-- START OF PROVIDED MATERIAL --

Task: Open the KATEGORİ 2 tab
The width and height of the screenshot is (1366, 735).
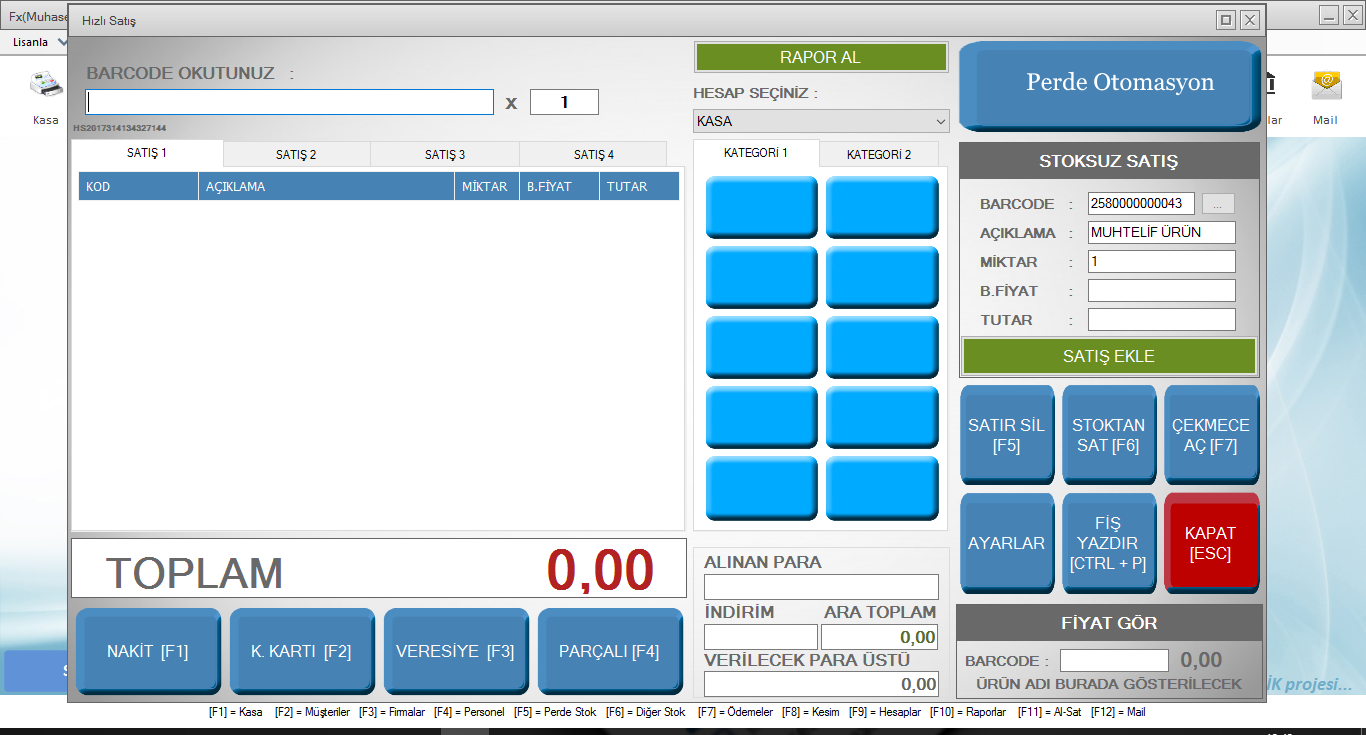Action: [878, 154]
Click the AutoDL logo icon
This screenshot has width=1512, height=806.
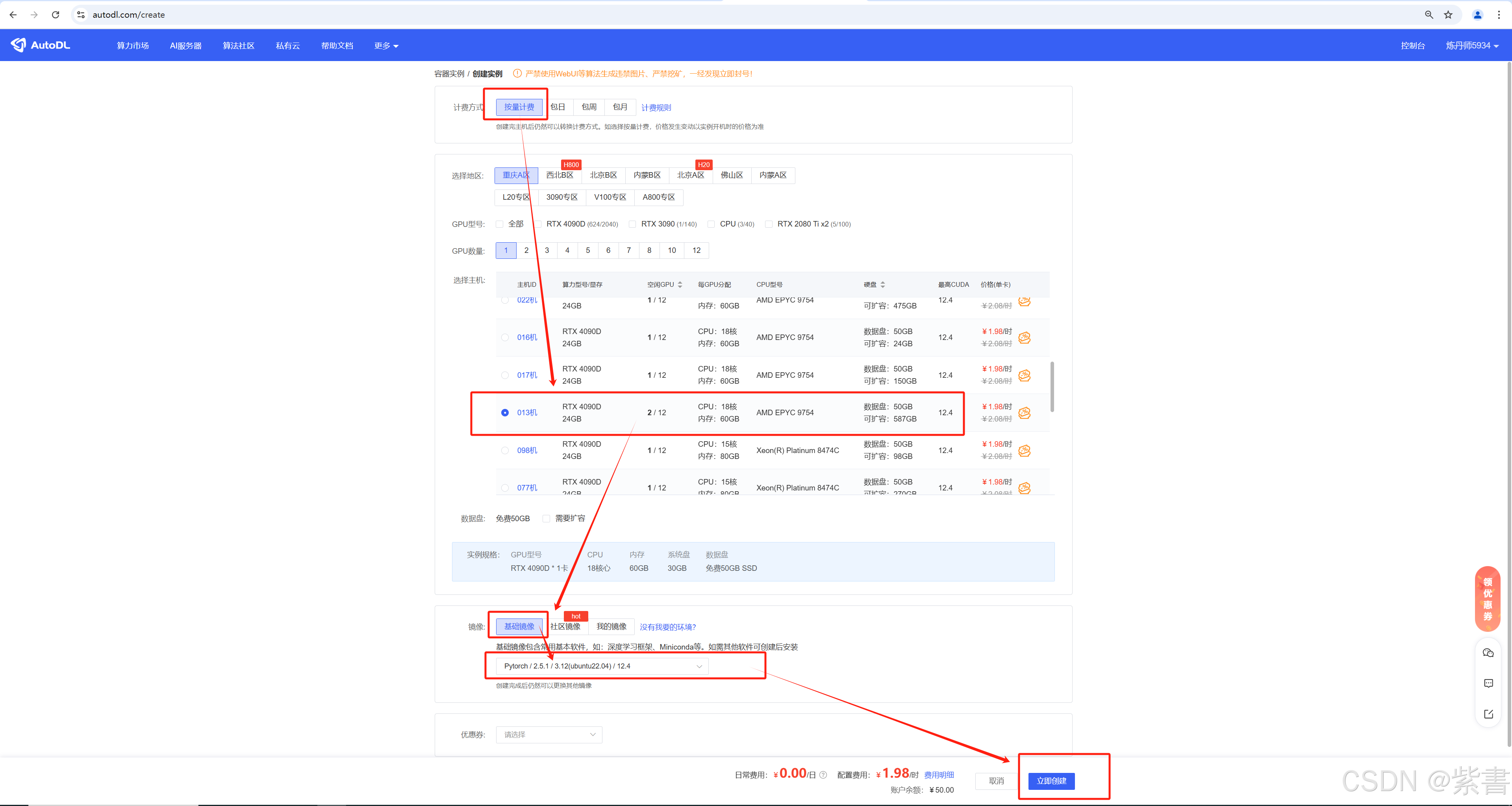(x=19, y=45)
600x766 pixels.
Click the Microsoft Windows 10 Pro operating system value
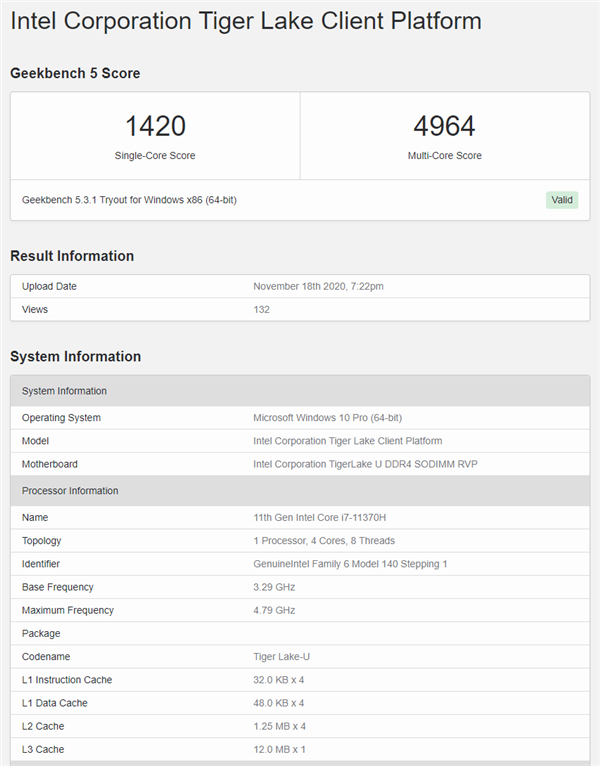327,418
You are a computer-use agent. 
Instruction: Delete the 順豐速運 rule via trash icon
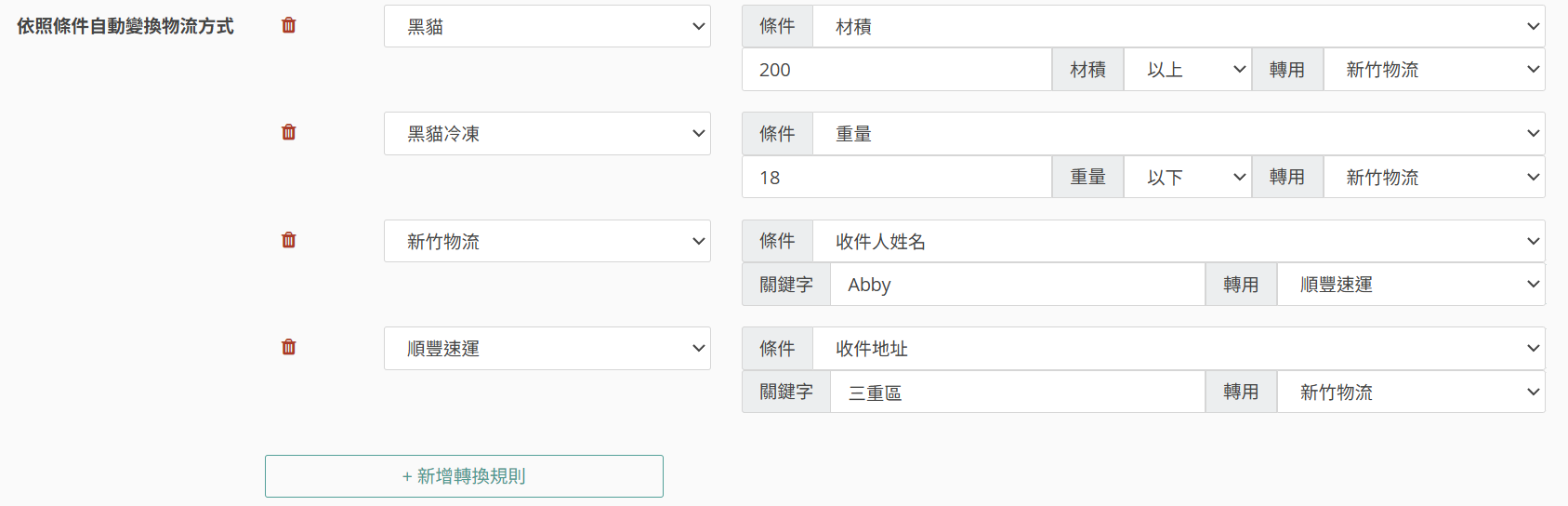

-- END OF PROVIDED MATERIAL --

§ GOAL
Rewrite every line of the records above, keeping each request, and offset each coordinate in the answers by adding 84. Leave out the pictures.

§ RESPONSE BELOW
Task: Open the KATEGORİ 2 tab
The width and height of the screenshot is (1366, 735).
Action: [962, 238]
Click the AutoDL logo icon
This screenshot has width=1512, height=806.
(x=103, y=129)
600x766 pixels.
Click the Microsoft Windows 10 Pro operating system value
411,502
You are a computer-use agent. 
Instruction: Delete the 順豐速運 rule via trash icon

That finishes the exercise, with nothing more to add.